Opensourcing FamilySearch's OCR/HTR software+trained models

Hello! I came across FamilySearch after seeing their transcribed data sets in NARA. For the past year I have been working on something similar for a personal project that involves automatic transcription of large volumes of mining records in Alaska, which the Dept. of Natural Resources scanned in in the early to mid 2000's and made available via a book/page interface on their website. As we all know, only being able to search by book and page and having to manually search grantor/grantee indexes is a cumbersome approach, especially when you are searching for something that has not been indexed.
I wrote a program that downloaded all the TIF files from all the books of all the recording districts in Alaska and started looking at the various software out there that would allow me to convert the TIF images to searchable text. None of the free or open source software does HTR that well out of the box, and most of the commerical pre-trained software that is out there charges by the page. At my volume and for a personal project this is not feasible.
So I've been working on training tesseract on the handwriting in the various books/districts, as well as looking at what Google/Amazon/etc offer via their APIs. I've gotten to a point where its better than software I've tested a yearly or perpetual license and unlimited scans. But from what I've seen, whatever FamilySearch is using blows it out of the water.
I wonder if this technology will be opensourced (with training data) or is made available to those helping with verifying transcriptions, or if there is any way to participate in its development as I seem to have been spending the last year re-inventing the wheel.
Thanks!
Answers
-
Flagging for moderator response (not sure who the appropriate mod would be for this).
0 -
Is there a better forum/group to ask this question in? Thanks.
0 -
@Sky287 I am not connected with FamilySearch
My suggestion would be to contact the FamilySearch Library as it seems to me that the Library, or perhaps more accurately the Library management structure is ultimately responsible for FamilySearch matters. However whether you would get any response is another matter.

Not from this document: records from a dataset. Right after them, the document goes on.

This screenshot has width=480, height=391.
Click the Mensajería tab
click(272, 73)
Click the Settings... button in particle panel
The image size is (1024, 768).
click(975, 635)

If you are on Facebook there is a FamilySearch Library page where you, I think, would be able to send a message (but I am not on Facebook so can't say definitely)https://www.facebook.com/familysearchlibrary/
https://www.familysearch.org/en/library/
There are email addresses in
https://www.familysearch.org/en/help/helpcenter/article/how-do-i-request-a-correction-to-the-familysearch-catalog
0 -
Thank you for the suggestion, I will give it a shot!
0